POLİSTEN 'CEHENNEME HOŞ GELDİNİZ' KARŞILAMASI
VAKA 2: 39 yaşında evli ve 5 çocuklu olan bir başka başvurucu Nusaybin’den. Çatışmalı ortamda evlerinde günlerce mahsur kaldığını anlatan başvurucu kadın. Sokağa çıkma yasakları başladığında, 42 kişi yan evlerden olmak üzere çoğu kadın ve çocuklar ile bir evin bodrumuna sıkışmışlardır. Bulundukları ev sürekli bombalanmaktadır. Elektriksiz ve susuz bir şekilde günlerce orada kalırlar. Sonunda bir telefonda kalan az bir şarj aracılığı ile polisi ararlar. Gelip kendilerini kurtarmalarını isterler. Polis ise, valiyi aramalarını ister. Valiyi aradıklarında vali, ‘size 5 dakika veriyorum, 5 dakika da orayı terk edin" der. 42 kişi bir anda bodrumdan çıkarlar ve hızla polislerin olduğu yere koşarlar. Polisler onlara, ‘cehenneme hoş geldiniz’ diyerek 42 kişiyi toplu olarak bir okula götürürler; 2 gün boyunca bu okulda işkence yaparlar. Başvurucuyu 3 katlı binanın iç merdivenlerinden yuvarlarlar. Vücudunda kırıklar oluşur. Ardından kafasına çuval geçirirler, ellerini arkadan bağlarlar. Ve bu durumda iken suratına vurmaya başlarlar, Burnu ve çenesi kırılır. 2 gece okulda tutuktan sonra 42 kişiyi bir spor salonuna getirilirler. 2 gece elleri arkadan kelepçeli başları önlerinde, ayakta bekletirler.
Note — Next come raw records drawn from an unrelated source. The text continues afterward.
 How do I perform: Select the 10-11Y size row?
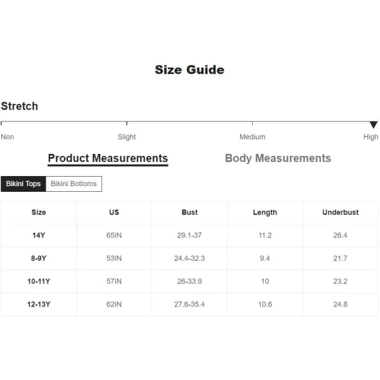coord(189,281)
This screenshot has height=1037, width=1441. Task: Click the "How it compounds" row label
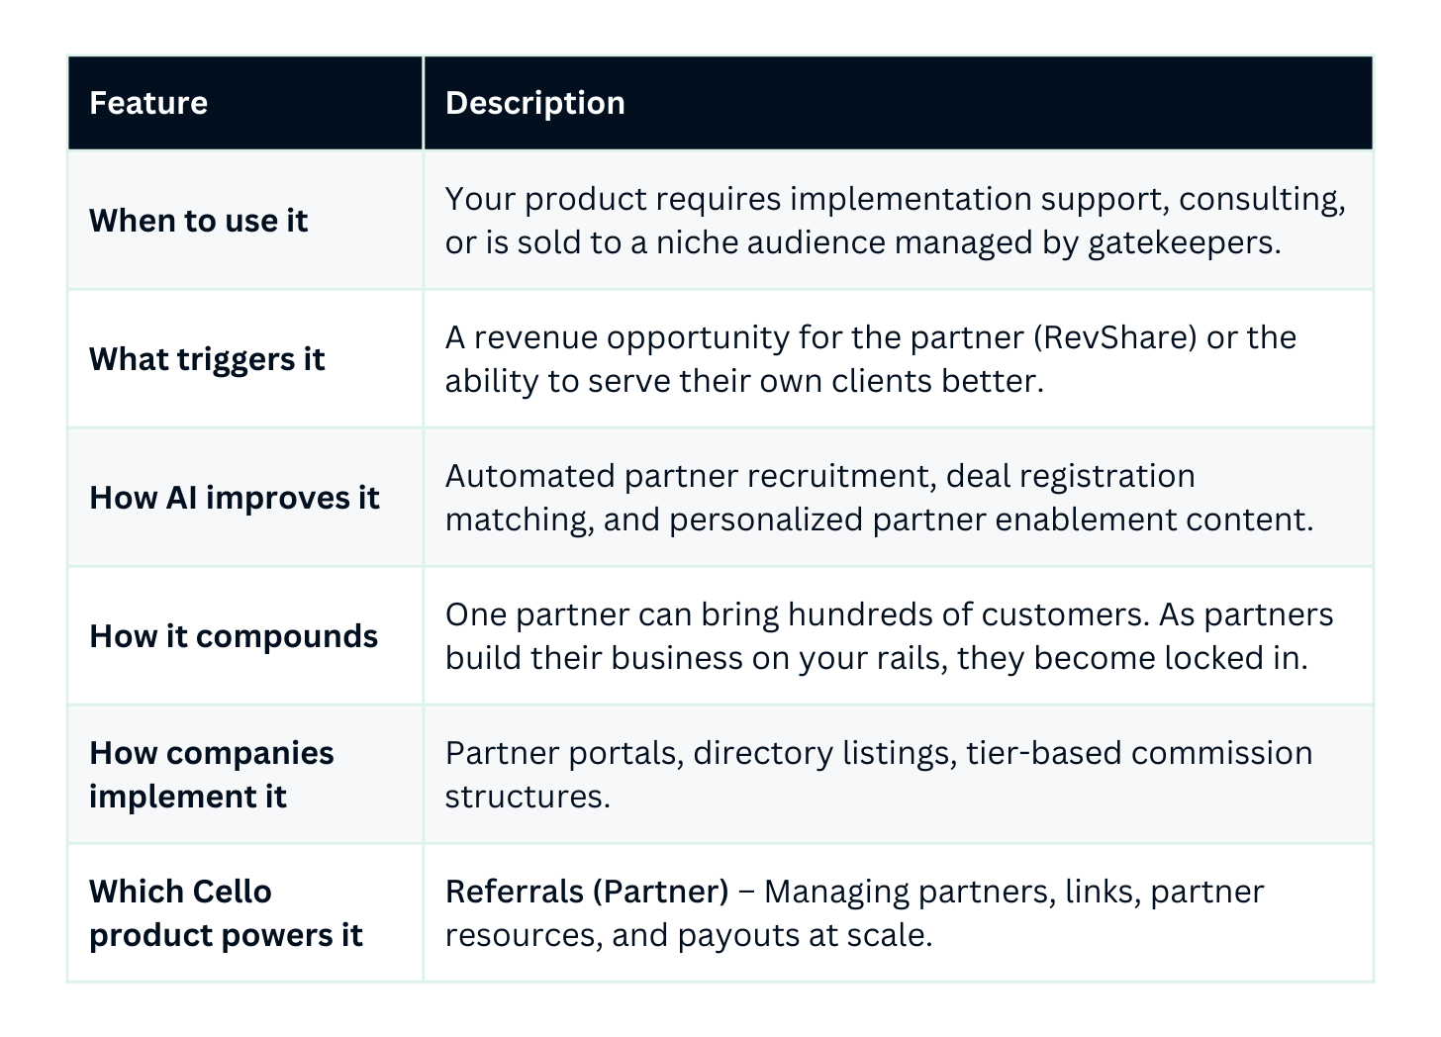[x=234, y=636]
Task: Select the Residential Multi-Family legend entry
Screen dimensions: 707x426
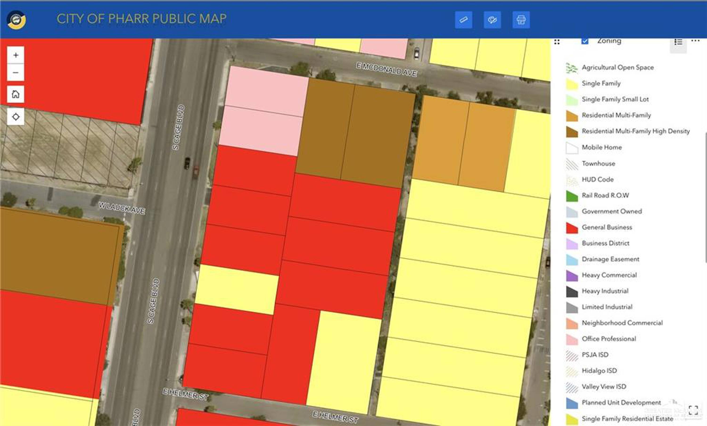Action: click(616, 115)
Sonra 2 günün ardından otobüslere bindirilerek Mardin Emniyeti’ne götürülürler. Otobüs içindeyken başlarını tutarak otobüs demirlerine çarparlar. Bu arada başvurucuya cinsel içerikli küfürler etmektedirler. 4 gün Mardin Emniyeti’nde tutarlar. Mardin Emniyeti’nde kadın polislerin cinsel içerikli küfürlerine ve hakaretlerine maruz kalırlar. 4’üncü günün sonunda Nusaybin devlet hastanesine çıkarılırlar. Doktorun yanına girdiklerinde polislerde yanlarındandır. Doktor da onlardan çıkmalarını istemez. Savcı, hastaneye gelir, ifadelerini hastanede alır. Ve hâkimliğe sevk edilirler. Başvurucu tutuklanarak cezaevine konulur.